The input →
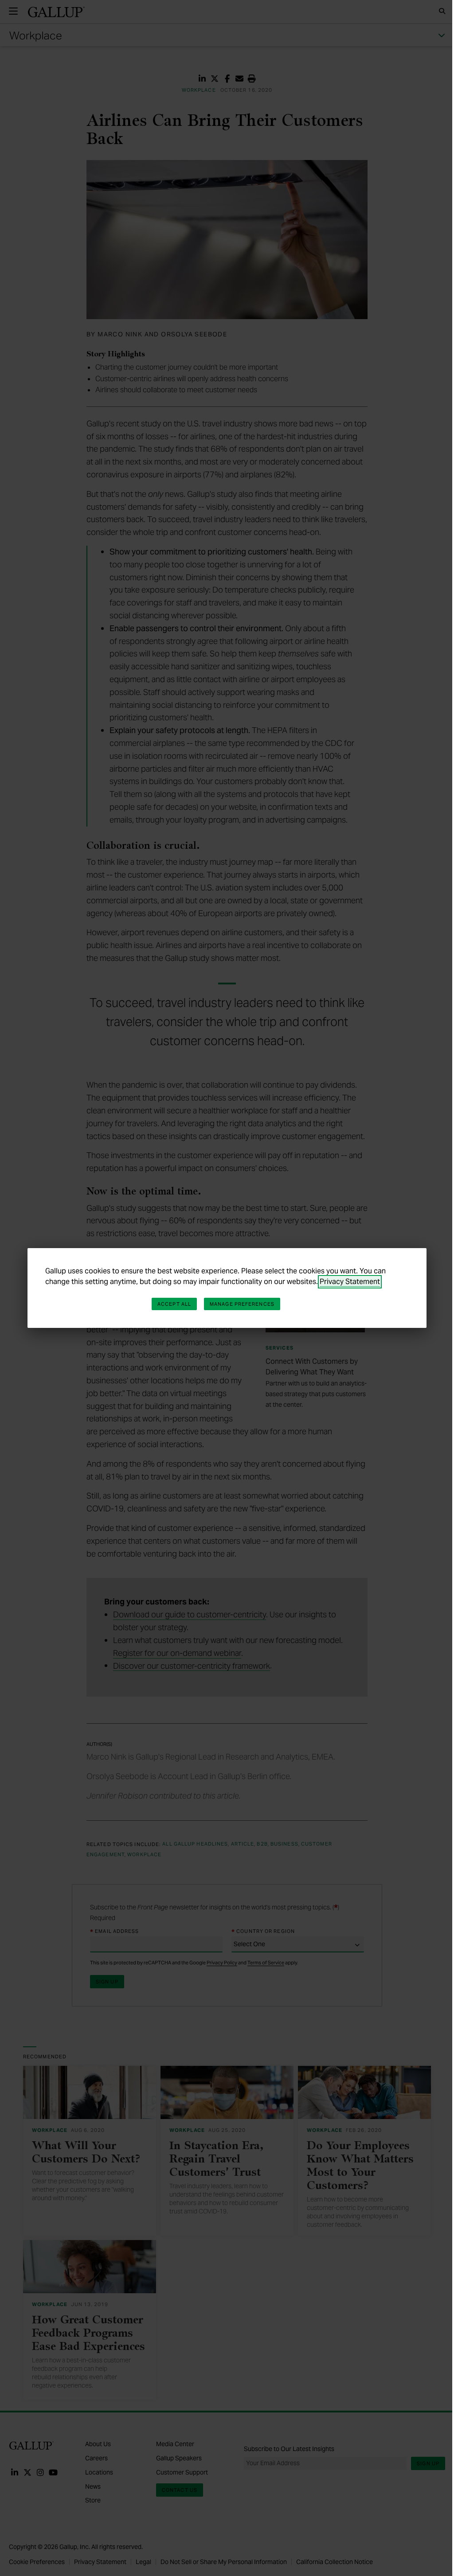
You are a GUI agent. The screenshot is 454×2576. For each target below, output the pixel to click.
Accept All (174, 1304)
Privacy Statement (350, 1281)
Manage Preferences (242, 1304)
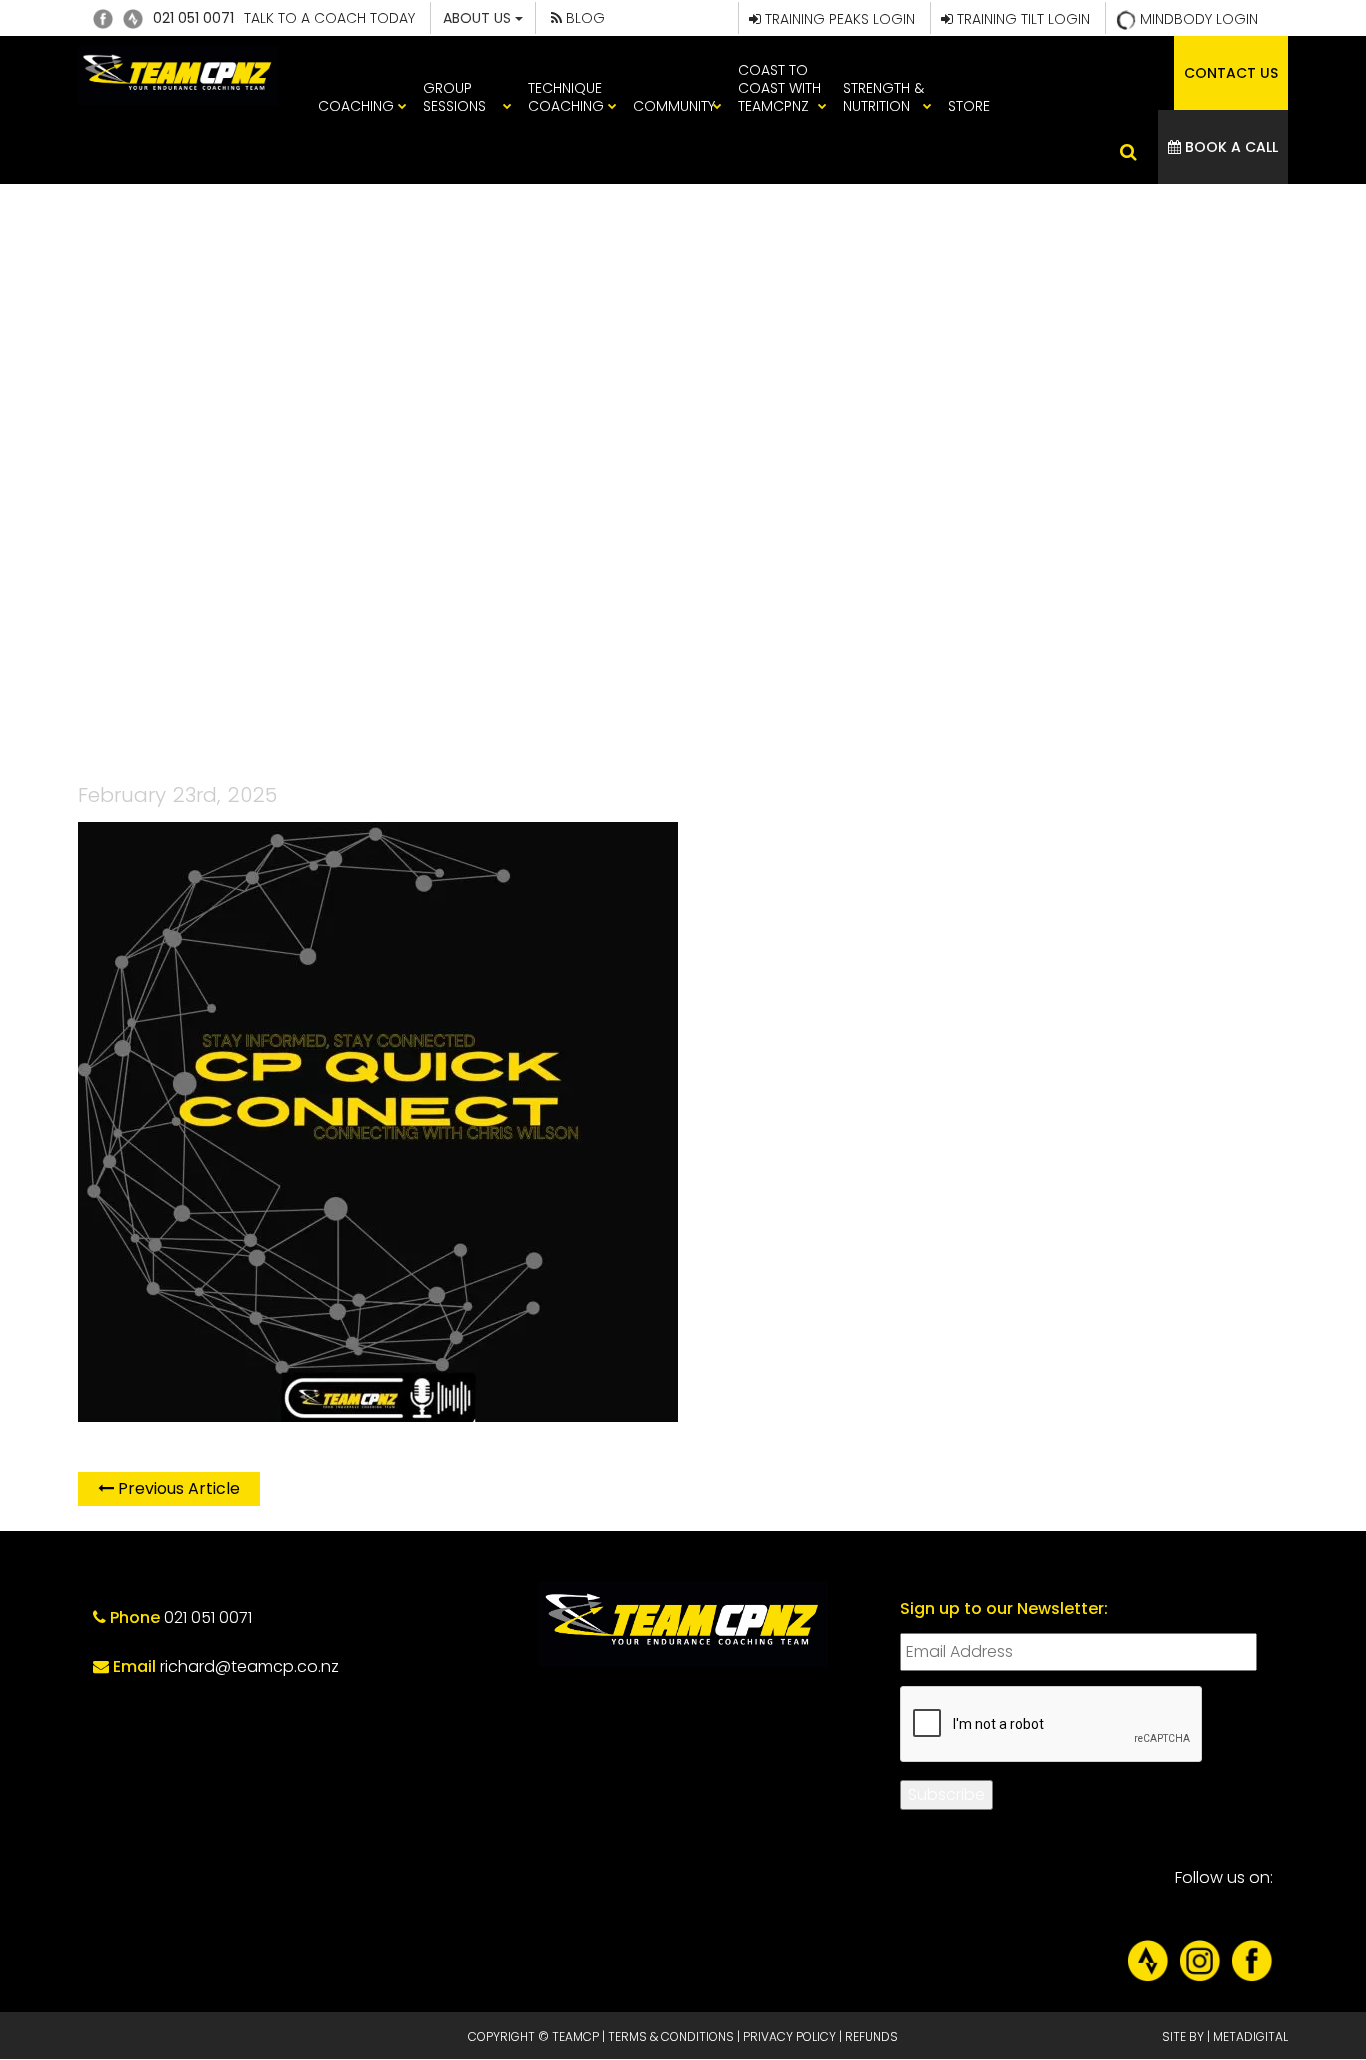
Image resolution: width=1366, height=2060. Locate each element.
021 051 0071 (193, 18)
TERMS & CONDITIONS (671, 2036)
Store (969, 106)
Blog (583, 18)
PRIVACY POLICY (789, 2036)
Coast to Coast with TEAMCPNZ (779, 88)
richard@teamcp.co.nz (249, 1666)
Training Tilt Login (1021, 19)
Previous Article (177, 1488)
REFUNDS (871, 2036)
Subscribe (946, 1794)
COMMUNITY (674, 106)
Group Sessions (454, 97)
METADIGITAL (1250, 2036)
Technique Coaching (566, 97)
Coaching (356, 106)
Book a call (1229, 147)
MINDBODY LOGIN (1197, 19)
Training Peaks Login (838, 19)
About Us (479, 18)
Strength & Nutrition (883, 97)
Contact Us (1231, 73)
==
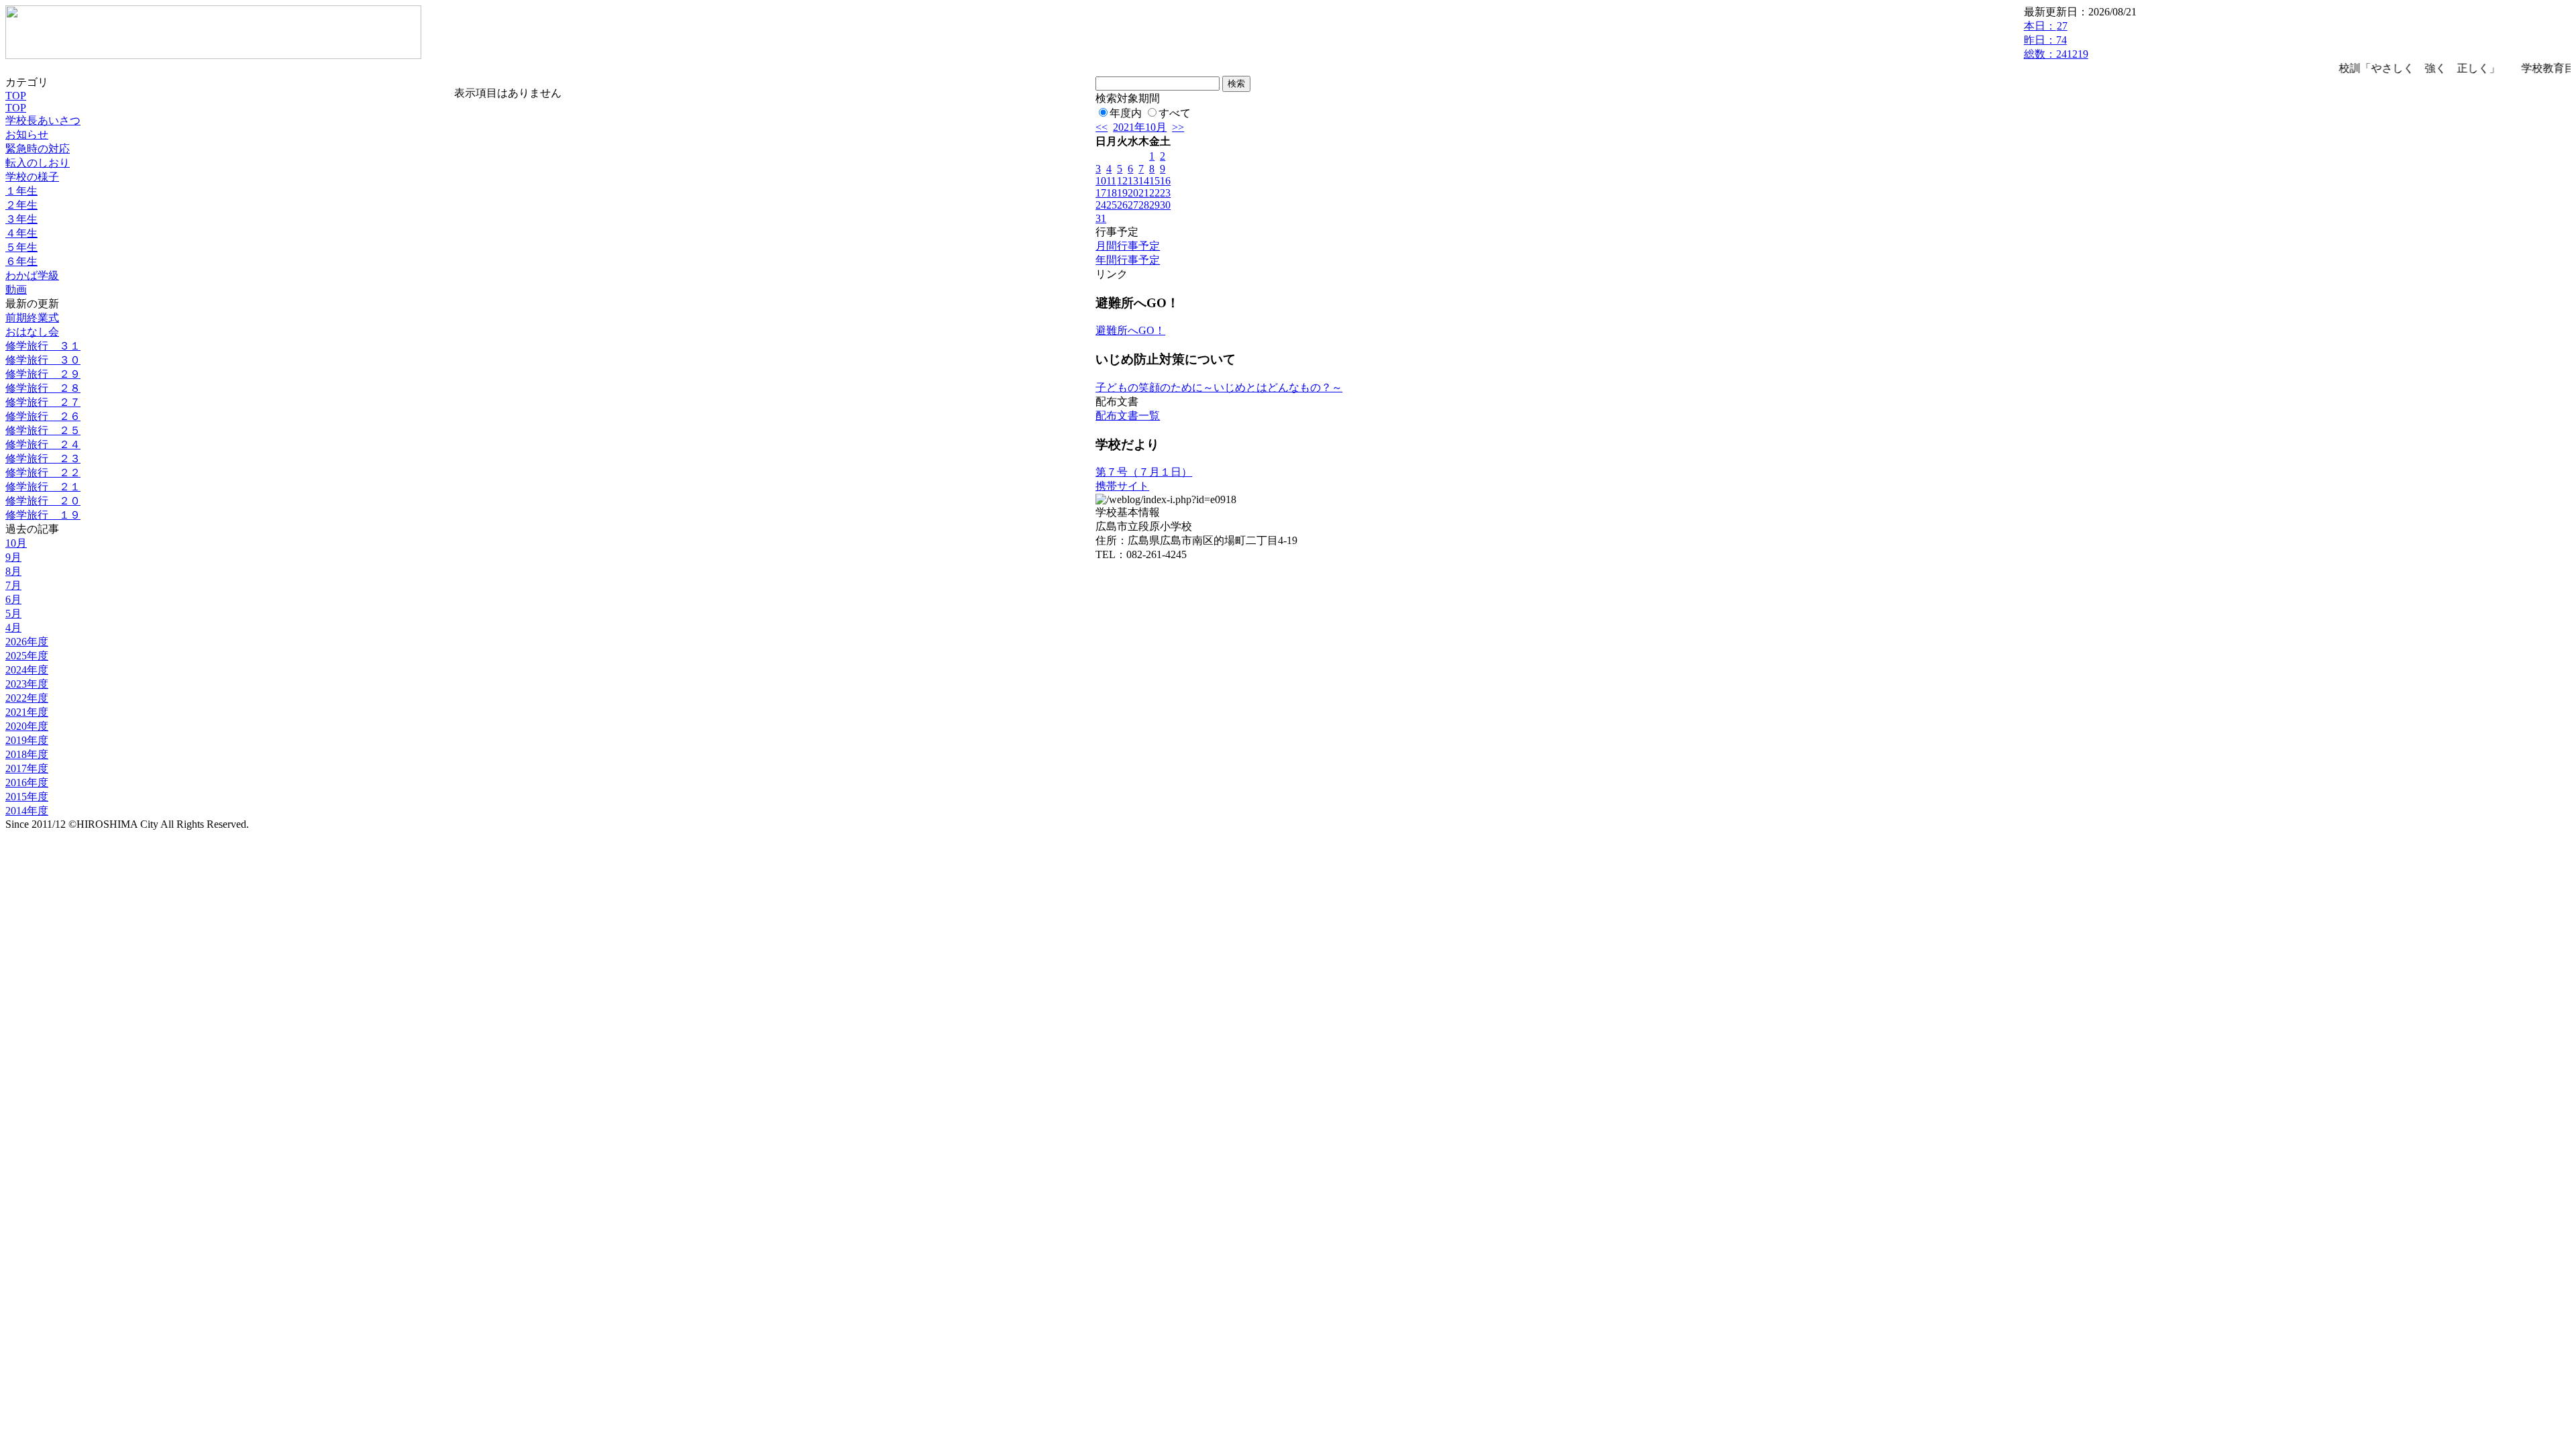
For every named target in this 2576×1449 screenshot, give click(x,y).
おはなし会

Work task → Would you output the lines above from the line holding "You are a GUI" up to and including the line holding "COMMUNITY (674, 106)", exactly and only those, with no pictures?

Expected answer →
You are a GUI agent. The screenshot is 454×2576. For each target below, output the pixel to click.
Accept All (174, 1304)
Privacy Statement (350, 1281)
Manage Preferences (242, 1304)
Image resolution: width=1366, height=2060. Locate each element.
021 051 0071 (193, 18)
TERMS & CONDITIONS (671, 2036)
Store (969, 106)
Blog (583, 18)
PRIVACY POLICY (789, 2036)
Coast to Coast with TEAMCPNZ (779, 88)
richard@teamcp.co.nz (249, 1666)
Training Tilt Login (1021, 19)
Previous Article (177, 1488)
REFUNDS (871, 2036)
Subscribe (946, 1794)
COMMUNITY (674, 106)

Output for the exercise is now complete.